You need to obtain a value from a dictionary, without having to handle an exception if the key you seek is not in the dictionary.

1.4.2 Solution

That's what the get method of dictionaries is for. Say you have a dictionary:

d = {'key':'value'}

You can write a test to pull out the value of 'key' from d in an exception-safe way:

if d.has_key('key'):      # or, in Python 2.2 or later: if 'key' in d:
  print d['key']
  print 'not found'

However, there is a much simpler syntax:

print d.get('key', 'not found')

1.4.3 Discussion

Want to get a value from a dictionary but first make sure that the value exists in the dictionary?
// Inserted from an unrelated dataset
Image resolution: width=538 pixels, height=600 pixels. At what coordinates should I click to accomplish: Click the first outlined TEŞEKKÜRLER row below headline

Use the simple and useful get method.

If you try to get a value with a syntax such as d[x], and the value of x is not a key in dictionary d, your attempt raises a KeyError exception. This is often okay. If you expected the value of x to be a key in d, an exception is just the right way to inform you that you're wrong (i.e., that you need to debug your program).

However, you often need to be more tentative about it: as far as you know, the value of x may or may not be a key in d. In this case, don't start messing with the has_key method or with try/except statements. Instead, use the get method. If you call d.get(x), no exception is thrown: you get d[x] if x is a key in d, and if it's not, you get None (which you can check for or propagate). If None is not what you want to get when x is not a key of d, call d.get(x, somethingelse) instead. In this case, if x is not a key, you will get the value of somethingelse.

get is a simple, useful mechanism that is well explained in the Python documentation, but a surprising number of people don't know about it. This idiom is also quite common in Zope, for example, when pulling variables out of the REQUEST dictionary.

1.4.4 See Also

The Library Reference section on mapping types.